Park Associati presents The Grey Catalogue, a photographic exhibition of the works included in Barbara Rossi's project of the same name, supported by Strategia Fotografia 2024, promoted by the Directorate-General for Contemporary Creativity of the Italian Ministry of Culture. The project explores the tension between memory and progress, reflecting on the preservation of the historical identity of places. The scheduled talk will provide an opportunity for discussion with Barbara Rossi and Katya Knyazeva (Historian and Journalist), in dialogue with Michele Versaci (Strategy and Proposal Coordinator at Park Associati).
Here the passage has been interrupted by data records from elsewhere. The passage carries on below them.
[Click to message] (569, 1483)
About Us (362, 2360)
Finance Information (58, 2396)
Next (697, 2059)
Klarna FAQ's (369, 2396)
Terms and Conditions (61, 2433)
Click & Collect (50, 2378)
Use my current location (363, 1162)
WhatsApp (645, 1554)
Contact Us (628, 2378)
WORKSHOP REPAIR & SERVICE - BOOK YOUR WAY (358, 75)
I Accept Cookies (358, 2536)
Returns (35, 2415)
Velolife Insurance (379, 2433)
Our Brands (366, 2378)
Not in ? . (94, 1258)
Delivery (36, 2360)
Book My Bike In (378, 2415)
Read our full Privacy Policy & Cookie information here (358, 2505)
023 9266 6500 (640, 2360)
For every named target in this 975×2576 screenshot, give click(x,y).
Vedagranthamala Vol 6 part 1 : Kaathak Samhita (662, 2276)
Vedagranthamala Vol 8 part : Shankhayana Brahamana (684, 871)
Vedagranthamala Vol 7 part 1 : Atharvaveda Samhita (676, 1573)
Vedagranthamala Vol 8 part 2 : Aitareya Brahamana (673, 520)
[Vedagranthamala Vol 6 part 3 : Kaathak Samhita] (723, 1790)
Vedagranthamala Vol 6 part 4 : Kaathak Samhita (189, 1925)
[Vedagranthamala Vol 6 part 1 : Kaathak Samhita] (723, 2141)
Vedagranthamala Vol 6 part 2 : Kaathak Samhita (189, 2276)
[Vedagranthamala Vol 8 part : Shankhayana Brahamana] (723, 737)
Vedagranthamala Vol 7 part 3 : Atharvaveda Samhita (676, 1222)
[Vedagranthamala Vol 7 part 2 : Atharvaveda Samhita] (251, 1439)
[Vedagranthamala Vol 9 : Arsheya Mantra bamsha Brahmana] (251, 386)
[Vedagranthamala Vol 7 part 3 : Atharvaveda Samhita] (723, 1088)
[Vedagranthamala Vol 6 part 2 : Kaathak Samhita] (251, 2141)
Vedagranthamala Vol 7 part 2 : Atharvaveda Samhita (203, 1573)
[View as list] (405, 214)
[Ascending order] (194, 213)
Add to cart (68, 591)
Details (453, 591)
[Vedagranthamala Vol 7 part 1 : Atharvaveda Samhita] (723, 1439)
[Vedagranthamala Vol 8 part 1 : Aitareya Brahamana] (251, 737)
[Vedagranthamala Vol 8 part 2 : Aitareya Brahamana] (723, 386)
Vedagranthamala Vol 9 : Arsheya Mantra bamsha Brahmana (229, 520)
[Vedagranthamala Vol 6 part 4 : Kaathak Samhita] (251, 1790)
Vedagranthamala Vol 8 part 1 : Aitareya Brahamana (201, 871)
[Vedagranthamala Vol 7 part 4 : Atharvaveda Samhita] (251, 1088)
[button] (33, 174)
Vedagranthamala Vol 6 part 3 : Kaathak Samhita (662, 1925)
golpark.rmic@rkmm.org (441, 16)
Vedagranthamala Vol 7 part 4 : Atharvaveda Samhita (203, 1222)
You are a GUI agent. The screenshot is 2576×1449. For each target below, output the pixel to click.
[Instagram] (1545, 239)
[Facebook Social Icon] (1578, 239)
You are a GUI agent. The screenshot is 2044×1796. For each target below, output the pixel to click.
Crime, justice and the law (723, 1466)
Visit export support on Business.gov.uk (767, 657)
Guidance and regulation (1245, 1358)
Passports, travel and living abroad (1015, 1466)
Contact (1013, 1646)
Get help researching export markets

The works will be on display at Park Hub from February 25 to March 1, 2025.
The Grey Catalogue is a photographic investigation documenting the emptied working-class neighborhoods—the Lilong—and their typical architecture, the Shikumen, sealed and suspended in time by a gray spiderweb-like barrier. An archive of streets, buildings, and views that, through a wide range of grey hues, invites reflection on the rapid urbanization of Shanghai, promoted by the government. This chromatic exploration, traversing shapes, materials, and sensations, helps us reflect on the meaning of grey as the color of contemporaneity.
From the original body of the project, seven photographs are displayed, accompanied by brief descriptions of the buildings captured, testifying to a past era, like parchment sheets speaking to a slowly fading history. Essential to this aspect was the collaboration with Katya Knyazeva and consultation of her book Shanghai Old Town. The Walled City, as well as academic articles and conversations with residents.
Barbara Rossi explains how cataloguing in the Lilong becomes not only a research exercise but an act of memory. With her photographic inventory, The Grey Catalogue presents a narrative in which past and future dissolve, and cataloguing becomes the last possible act of resistance.
What motivates the freezing of entire neighborhoods, enveloping them in a veil of smoke? The photographic research of The Grey Catalogue brings us closer to understanding a phenomenon whose methods and reasons remain somewhat unclear, offering a narrative in which cataloguing becomes the final act of preservation.